100,000,000 is representable, and so are 99,999,992 and 100,000,008. Now consider asking what multiple of 3 is the closest to 100,000,000. It is 99,999,999. But 99,999,999 is not representable in the binary32 format.

因此，函数不一定总是可以使用两个可表示的值a和b，并使用相同的浮点数返回小于a的b的最大倍数.格式.这不是因为计算倍数有任何困难，而仅仅是因为不可能以浮点格式表示真实的倍数.

Thus, it is not always possible for a function to take two representable values, a and b, and return the greatest multiple of b that is less than a, using the same floating-point format. This is not because of any difficulty computing the multiple but simply because it is impossible to represent the true multiple in the floating-point format.

实际上，给定标准库，可以很容易地计算出余数； std::fmod(100000000.f, 3.f)为1.但是无法以二进制32格式计算100000000.f-1.

In fact, given the standard library, it is easy to compute the remainder; std::fmod(100000000.f, 3.f) is 1. But it is impossible to compute 100000000.f − 1 in the binary32 format.

所示示例，a为13.78，b为2.2，表明人们希望为某些浮点数a和b生成倍数，这些浮点数是转换十进制数字的结果 a 和 b 转换为浮点格式.但是，一旦执行了这样的转换，就不能从结果a和b中得知原始数字.

The examples shown, 13.78 for a and 2.2 for b, suggest the desire is to produce a multiple for some floating-point numbers a and b that are the results of converting decimal numerals a and b to the floating-point format. However, once such conversions are performed, the original numbers cannot be known from the results a and b.

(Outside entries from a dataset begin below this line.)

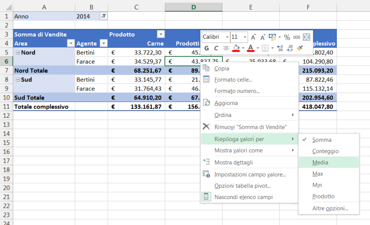Screen dimensions: 370x225
Task: Open Impostazioni campo valore settings
Action: (x=250, y=174)
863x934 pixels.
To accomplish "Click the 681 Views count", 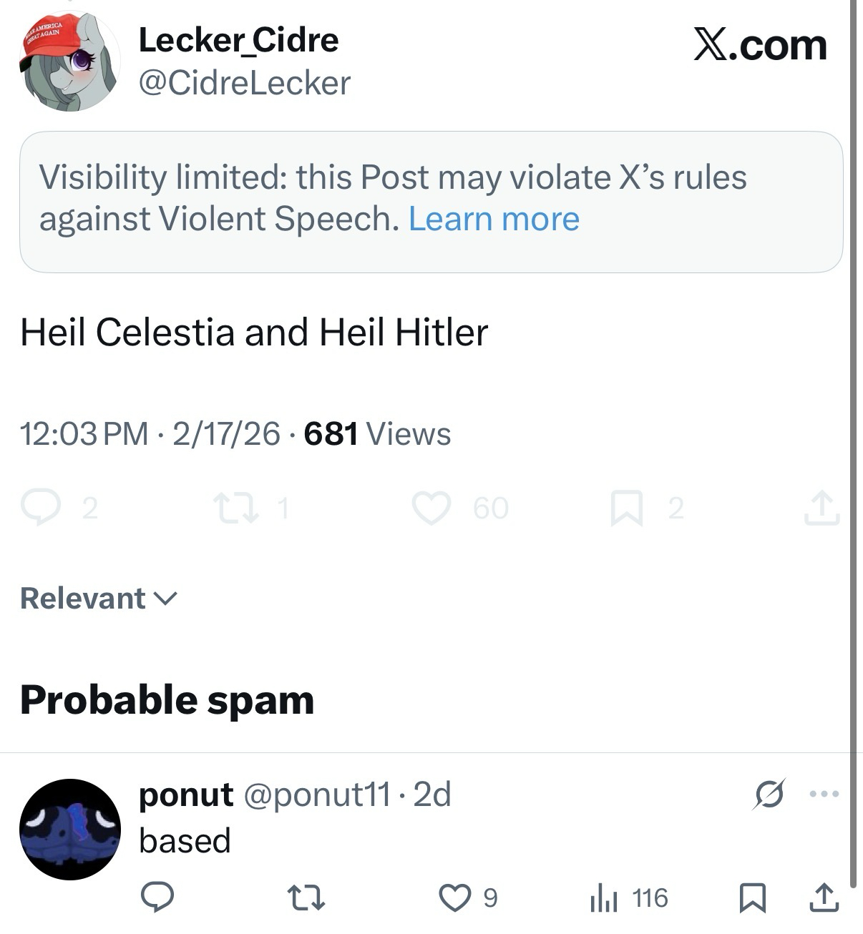I will (377, 434).
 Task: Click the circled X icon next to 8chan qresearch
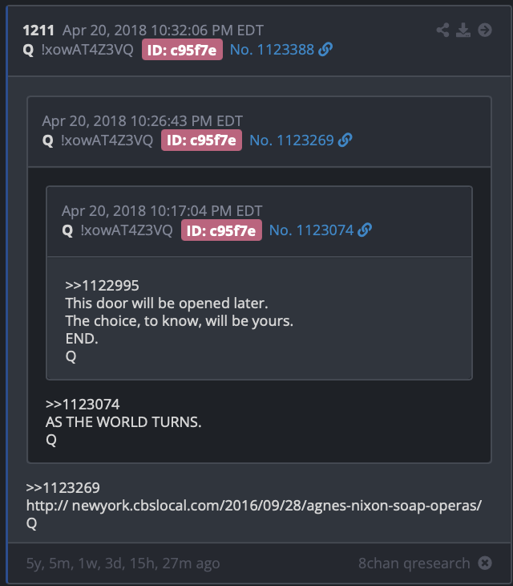485,563
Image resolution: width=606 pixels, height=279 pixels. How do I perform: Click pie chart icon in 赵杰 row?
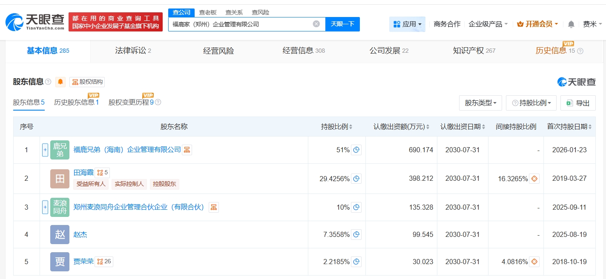(356, 234)
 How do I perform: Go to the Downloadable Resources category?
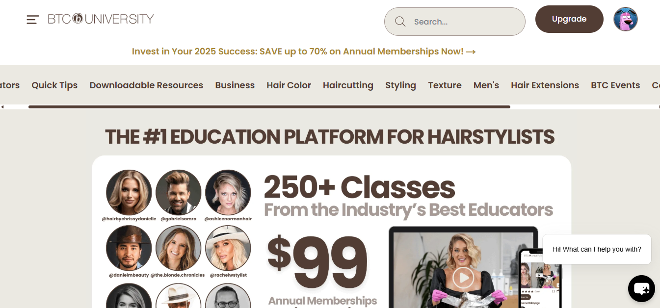[x=146, y=85]
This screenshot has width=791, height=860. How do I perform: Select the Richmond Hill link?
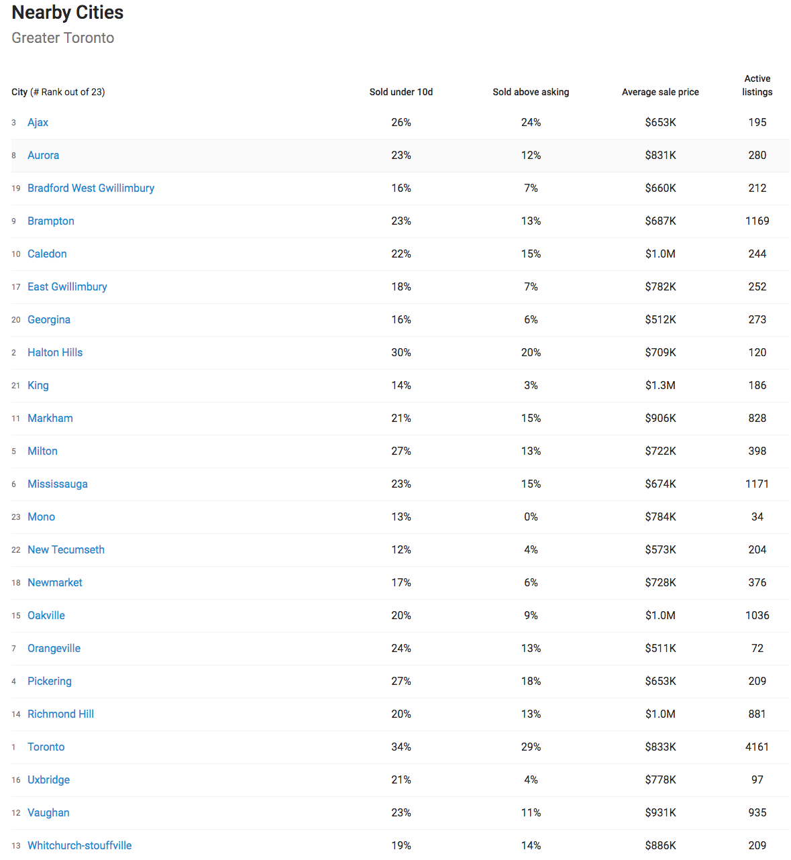60,714
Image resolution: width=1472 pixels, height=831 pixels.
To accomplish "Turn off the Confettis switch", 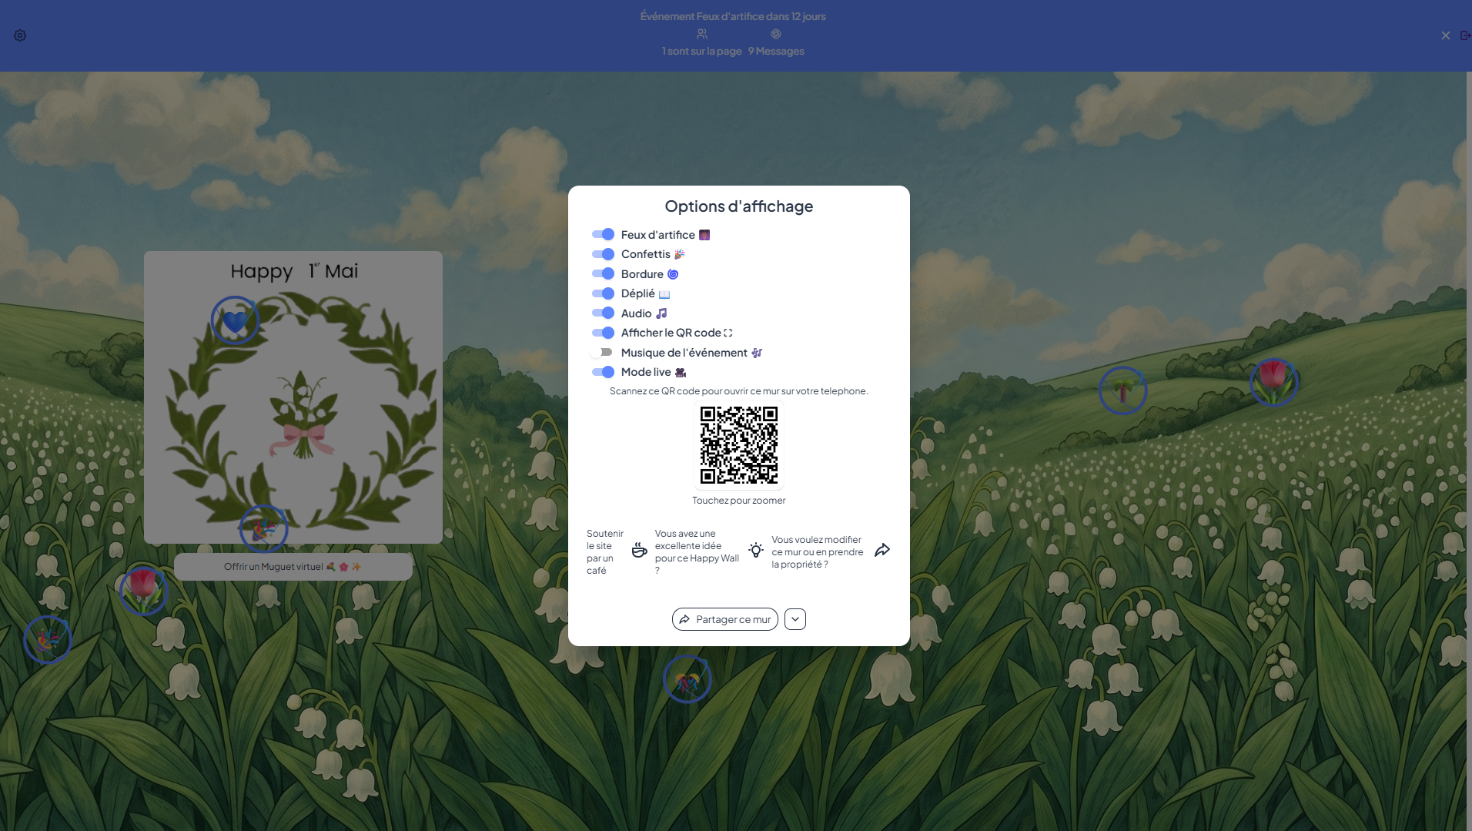I will (603, 254).
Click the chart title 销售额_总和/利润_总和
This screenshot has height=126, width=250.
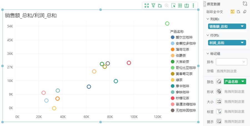coord(31,16)
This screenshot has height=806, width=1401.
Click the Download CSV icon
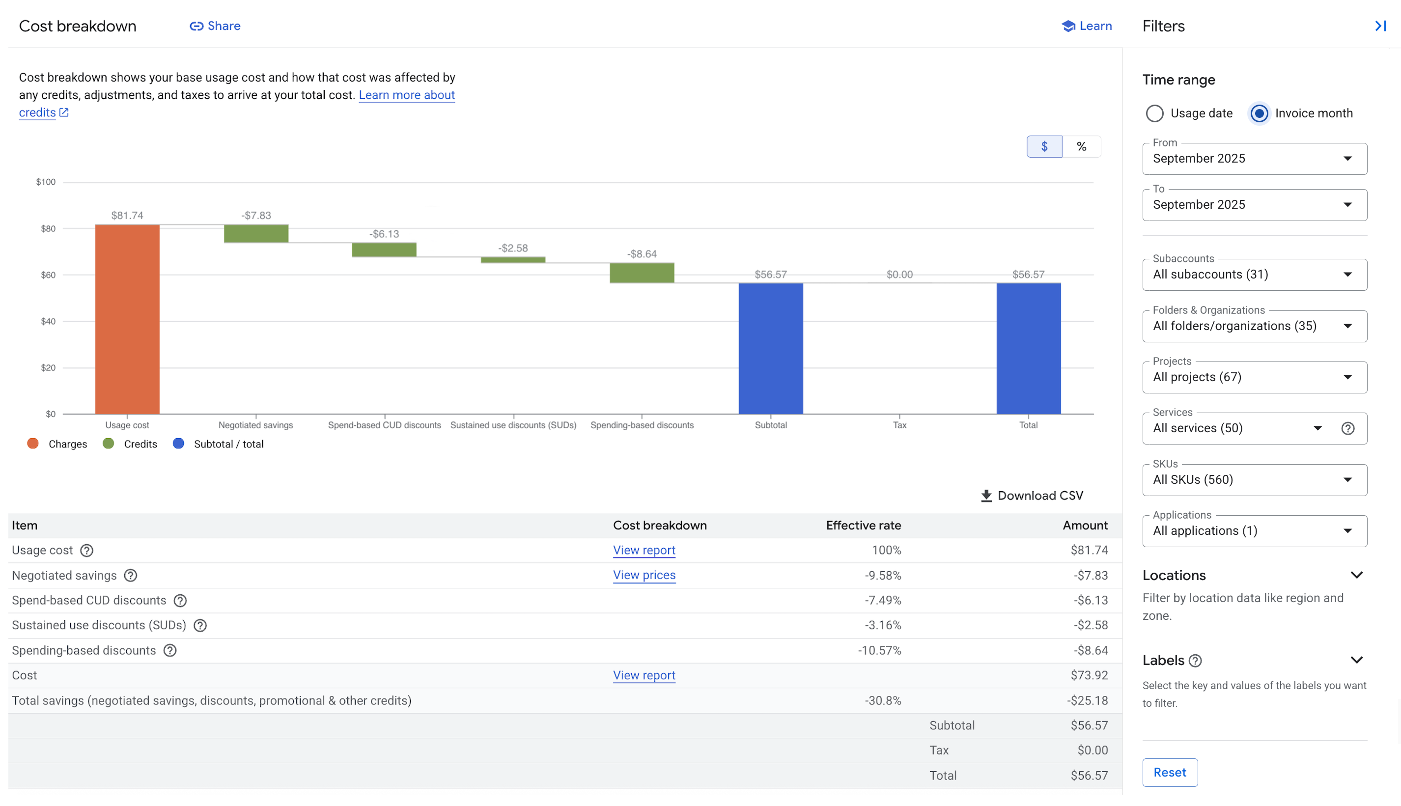[987, 495]
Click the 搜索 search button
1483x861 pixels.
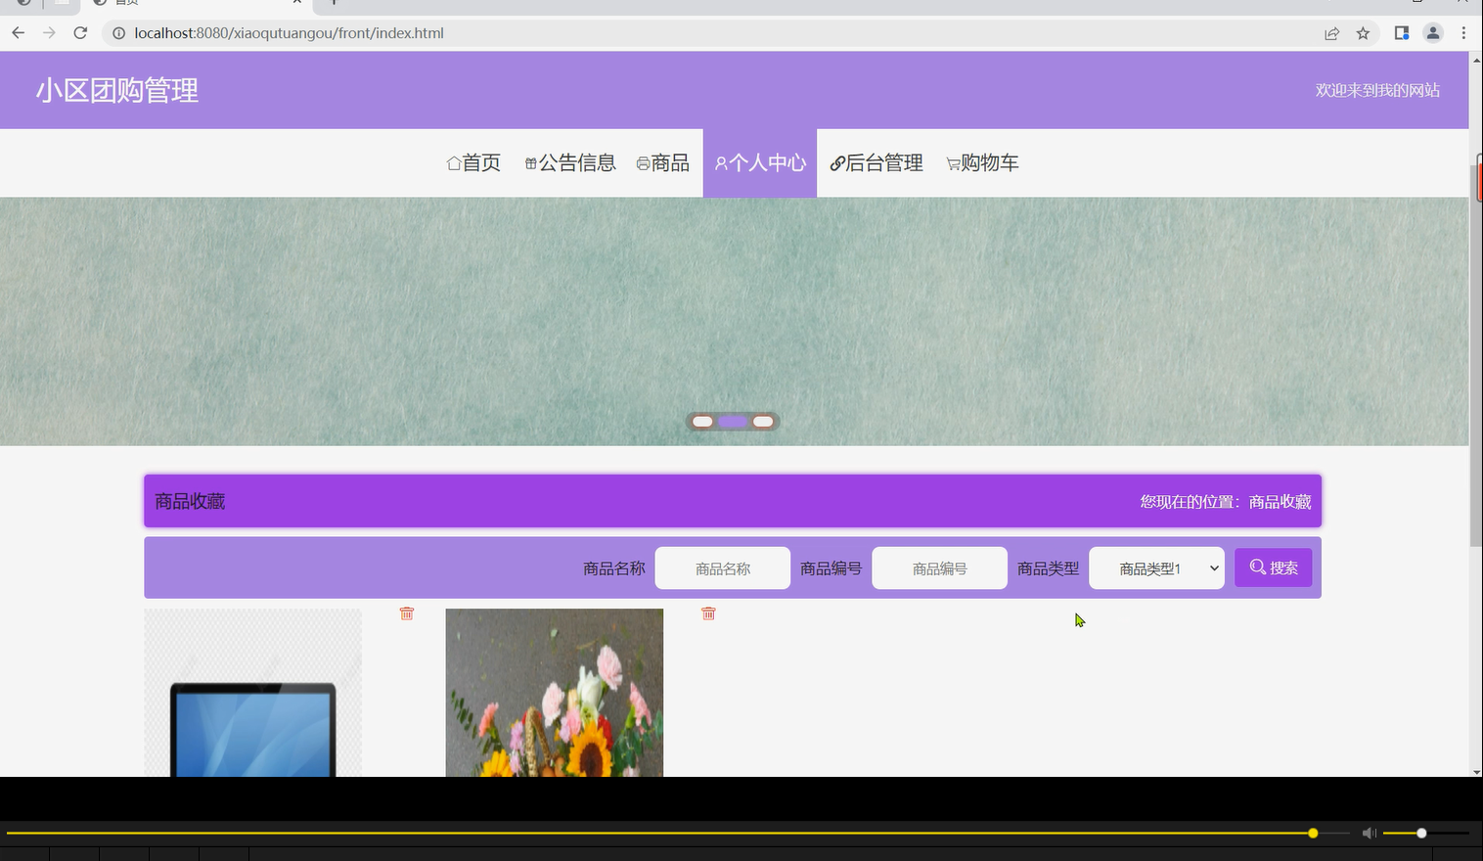1273,567
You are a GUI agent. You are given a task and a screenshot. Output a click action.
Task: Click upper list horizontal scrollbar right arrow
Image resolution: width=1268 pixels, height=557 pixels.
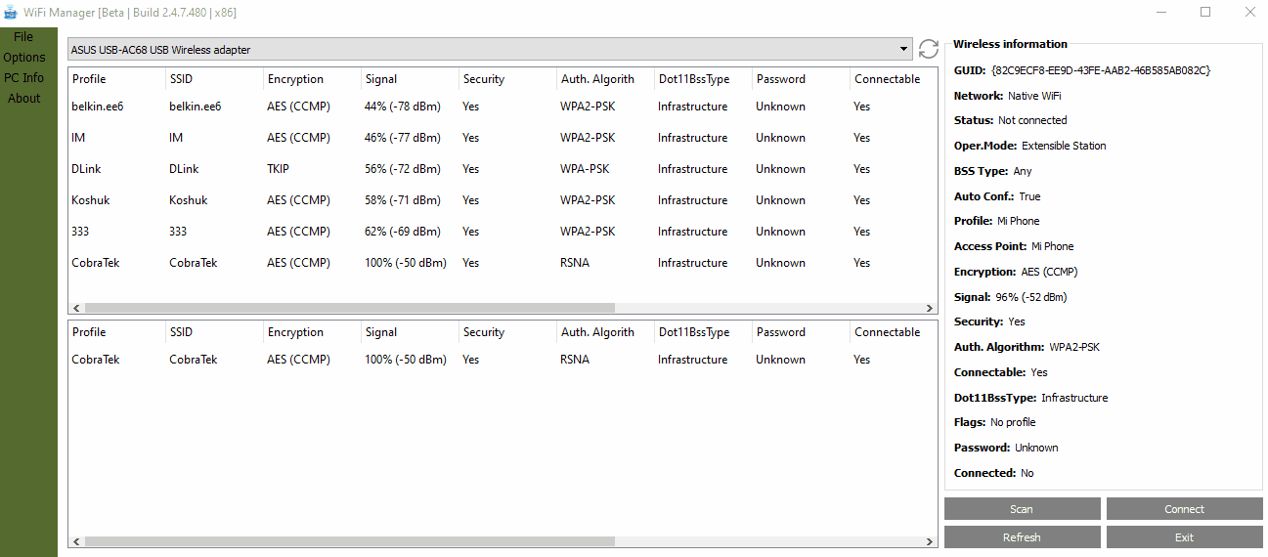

要查看此信息，请考虑 a 的值为99,999,997或100,000,002，而 b 的值为10.小于99,999,997的10的最大倍数为99,999,990，最大的倍数少于100,000,002的10分之一就是100,000,000.

To see this, consider values for a of either 99,999,997 or 100,000,002 while b is 10. The greatest multiple of 10 less than 99,999,997 is 99,999,990, and the greatest multiple of 10 less than 100,000,002 is 100,000,000.

当将99,999,997或100,000,002转换为binary32格式(使用通用方法，从最接近的关系到偶数)时，a的结果为100,000,000.当然，转换 b 会为b产生10.

When either 99,999,997 or 100,000,002 is converted to the binary32 format (using the common method, round-to-nearest-ties-to-even), the result for a is 100,000,000. Converting b of course yields 10 for b.

然后，转换a的最大倍数小于b的函数只能返回一个结果.即使此函数使用扩展精度(例如binary64)，以便即使在binary32中无法表示的值也可以返回99,999,990或100,000,000，它也无法区分它们.不管原始的 a 是99,999,997还是100,000,002，赋予该功能的a都是100,000,000，所以它无法知道原始的 a ，也没有办法决定要返回哪个结果.

Then a function that converts the greatest multiple of a that is less than b can return only one result. Even if this function uses extended precision (say binary64) so that it can return either 99,999,990 or 100,000,000 even though those are not representable in binary32, it has no way to distinguish them. Whether the original a is 99,999,997 or 100,000,002, the a given to the function is 100,000,000, so there is no way for it to know the original a and no way for it to decide which result to return.

这篇关于找到浮点a最接近浮点b的倍数的文章就介绍到这了，希望我们推荐的答案对大家有所帮助，也希望大家多多支持IT屋！